IVIC syndrome, also known as Instituto Venezolano de Investigaciónes Científicas syndrome or oculo-oto-radial syndrome, is a very rare autosomal dominant limb malformation genetic disorder that is characterized by upper limb and ocular abnormalities and congenital hearing loss on both ears.

== Presentation ==

People with this disorder often have the following symptoms:

- Radial ray defects
- Fusion of the carpal bones
- Long thumb metacarpal
- Short distal phalange of the thumb
- Bilateral congenital hearing loss
- Internal ophthalmoplegia (eye paralysis)
- Thrombocytopenia
- Leukocytosis.

== Etymology ==
This disorder was first discovered in 1980 by Arias et al., when he described a Venezuelan family of Caucasian descent where 19 of its members exhibited the symptoms mentioned above. When the family tree was revised, it was found that the family's ancestors emigrated from the Canary Islands to Venezuela 140 years before, more specifically somewhere in the 1800s, the mutation causing the disorder seemed to have come into existence in a member belonging to the 6th generation of the family. Afterwards, two more affected families were reported in medical literature, one from Italy and the other from Turkey.

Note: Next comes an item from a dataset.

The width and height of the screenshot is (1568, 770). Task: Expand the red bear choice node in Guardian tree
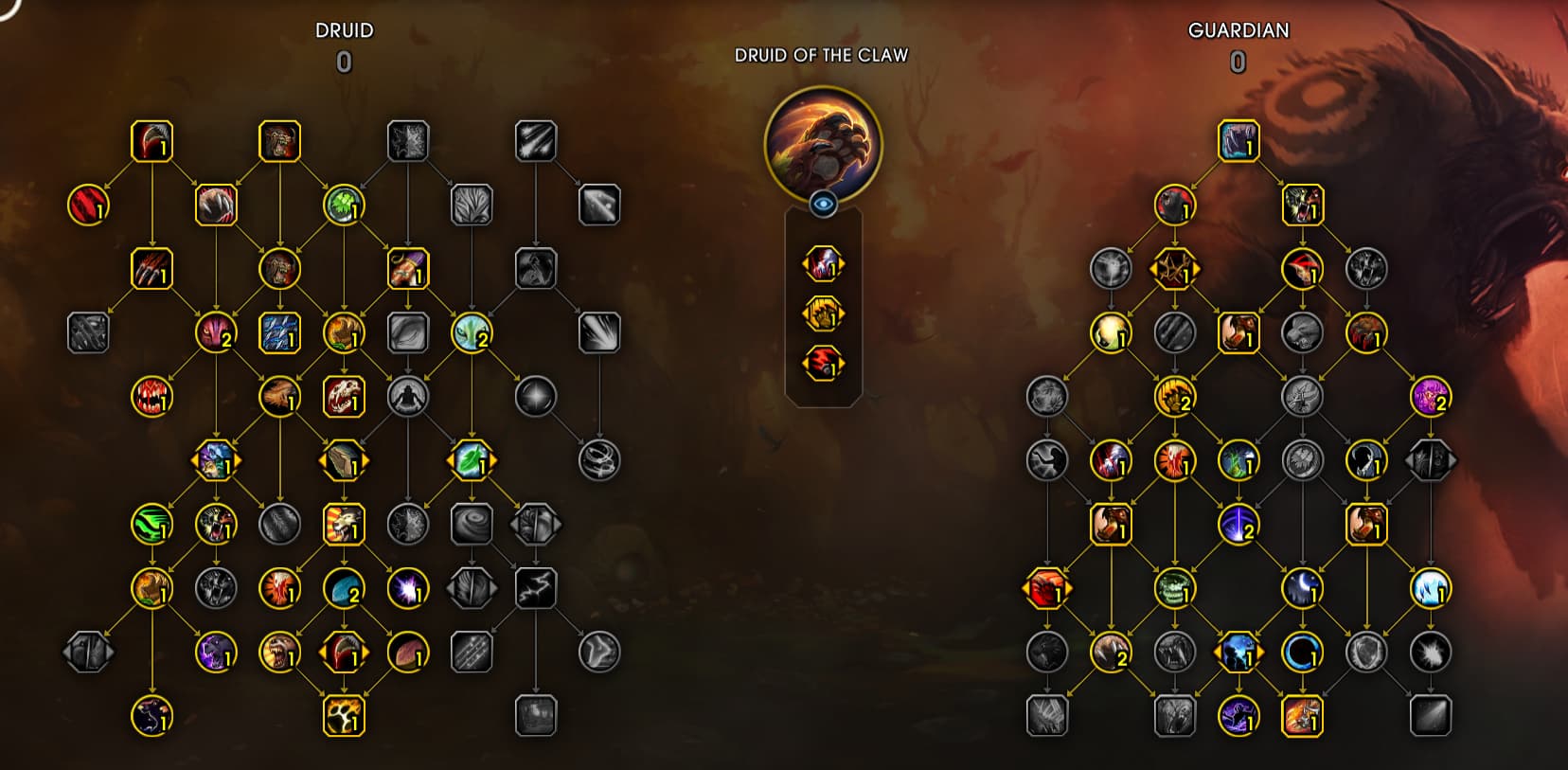pyautogui.click(x=1046, y=588)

This disorder is named after the institute where Arias et al. (whose real name was Sergio Arias Cazorla) worked as a geneticist; the Instituto Venezolano de Investigaciónes Científicas (English: Venezuelan Institute for Scientific Research), Arias was also a zoology professor at the Escuela de Capacitación Forestal de El Junquito (English: Forest Capacitation School El Junquito) from 1952 to 1953, then from 1970 to 1975 he was a biology professor at the Universidad Simón Bolívar (English: Simón Bolívar University), then from 1975 to 1996 he was a human genetics professor (presumably at the same university)

It was later discovered in 2007 by Arias and Paradisi et al. through the original Venezuelan family with IVIC syndrome that the cause of the disorder is an autosomal dominant genetic mutation in the SALL4 gene, in chromosome 20.